By Tiffany Whitfield

Countless studies have been conducted on the effects of drinking and driving. However, what are the effects of drinking alcohol along with constant exposure to it on social media? The influences of social media and alcohol use are at the heart of Old Dominion University's Psychology Ph.D. candidate Megan Strowger's research.

Strowger, a third year Health Psychology Ph.D. student, along with her advisor, Abby Braitman, Ph.D., assistant professor in the Department of Psychology, are studying the behavior of ODU students as it relates to alcohol use and social media exposure.

"We know from research that a lot of times your friends influence your behavior, specifically among college students," said Strowger. "We also know that seeing content online and positive consequences of drinking (having fun) have been related to increased alcohol and leads to negative consequences over time."

Historically, research on alcohol consumption and social media exposure have been studied separately. "My research fills this gap by looking at how the alcohol content shared by specific friends affects the viewers' own drinking behaviors, said Strowger. "The algorithms are affecting what kind of content users see, like, comment on, and it's affecting who users are seeing that content from."

ODU students who participated in the study were asked to list the top 10 most important people in their lives. From this list, Strowger quantified how the participants not only interacted online, but how their interaction influenced their drinking behaviors. "I'm merging how online users and their exposure to content online impact drinking," said Strowger.

"When we looked at the qualities of people in their social networks, we found that having more people who were drinking buddies and shared alcohol content, predicted greater frequency of drinking," said Strowger. "The alcohol content shared by people you drink with in-person affected the frequency of alcohol consumption."

"Her social media research is very timely," said Braitman. "With everything in the news about the impact of Facebook and Instagram on adolescent mental health, now is a great time to examine and highlight the impact of close friends' social media posts on college drinking."

Participants in the study were ODU college students who were enrolled in Psychology classes, and they received research credits for their participation. Students in the study were asked specific questions about their alcohol consumption, qualities of who is in their social network, and what social media platforms they regularly used.

"My research found that exposure to social media content showing alcohol, or its affects shared specifically by ODU students' important peers was related to their drinking more heavily," said Strowger. "The next steps from this research will flow well into my dissertation looking a little deeper to how alcohol-related content and being exposed from your friends affects your drinking over time."

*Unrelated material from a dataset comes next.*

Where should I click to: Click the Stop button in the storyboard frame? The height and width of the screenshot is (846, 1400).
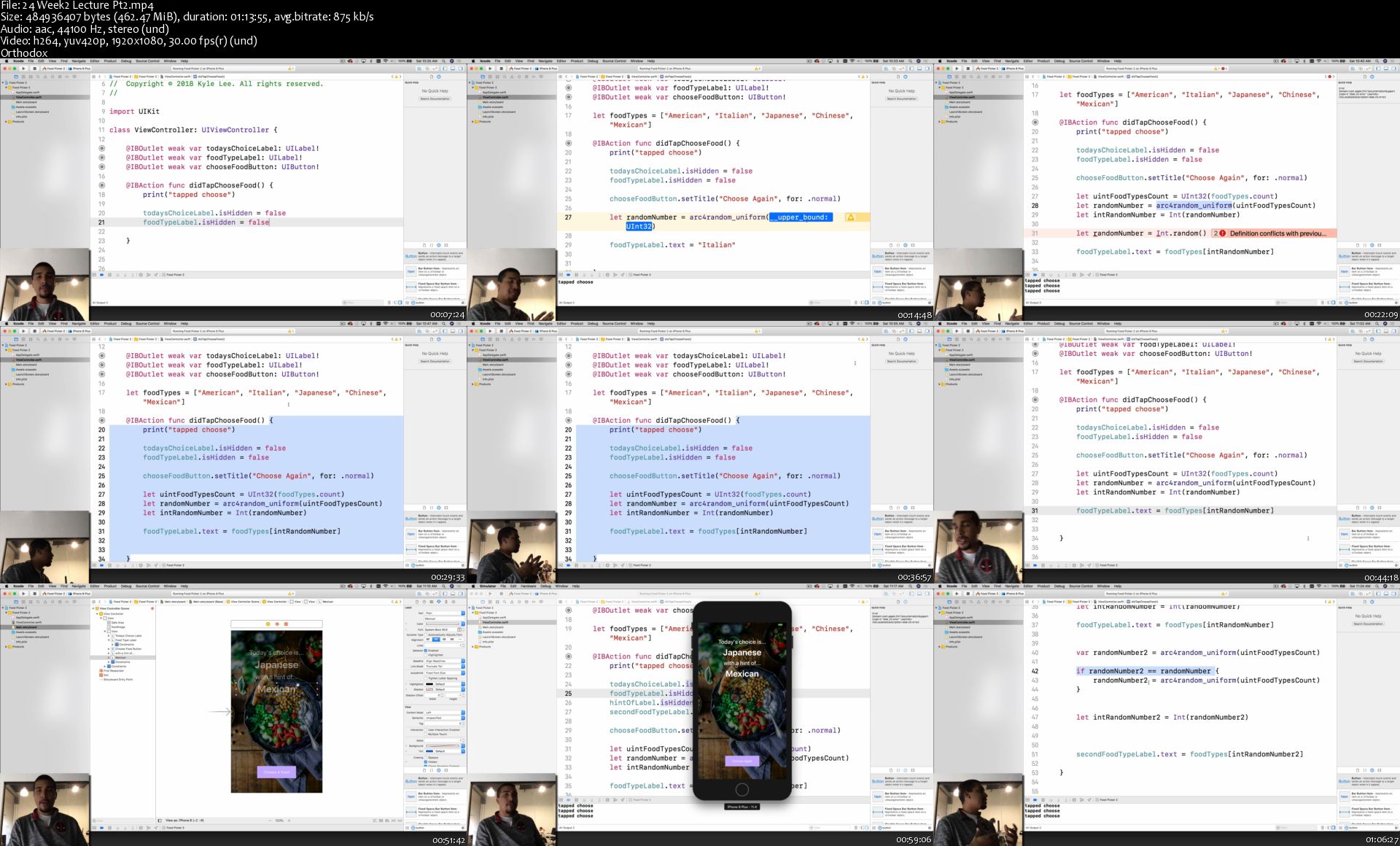(34, 594)
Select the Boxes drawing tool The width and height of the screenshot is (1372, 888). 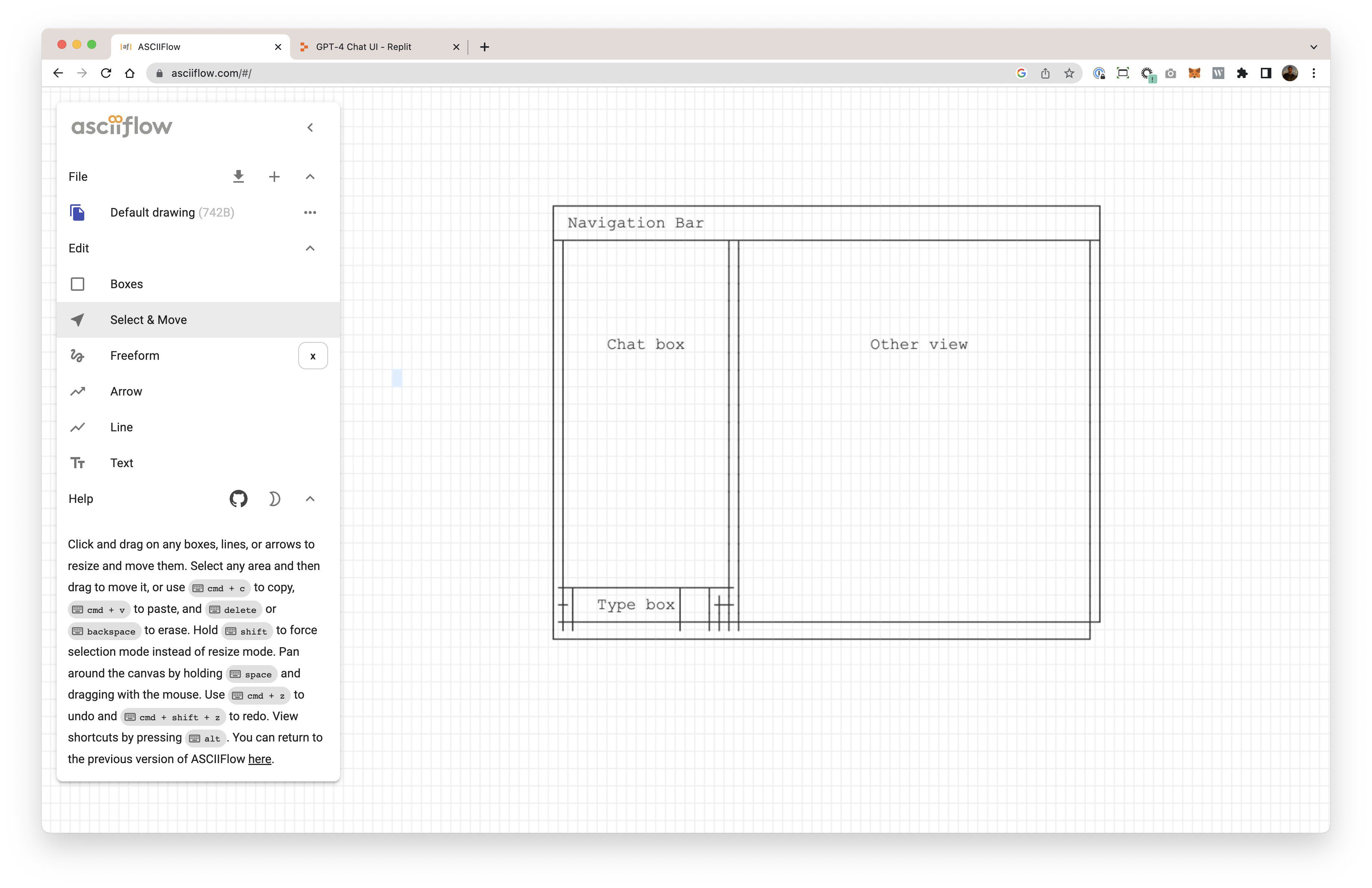pos(126,284)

Social network research is what attracted Strowger to ODU. When she was looking for doctoral programs in Psychology, she was trying to find a program where researchers were focusing on alcohol and substance misuse among college students. "I thought I could make an impact on the lives of college students to try and help them live healthier lives and not develop substance use disorders," said Strowger. "I was interested in my advisor (Braitman's) work because she's trying to improve the efficacy of brief alcohol interventions among college students by using social network approaches."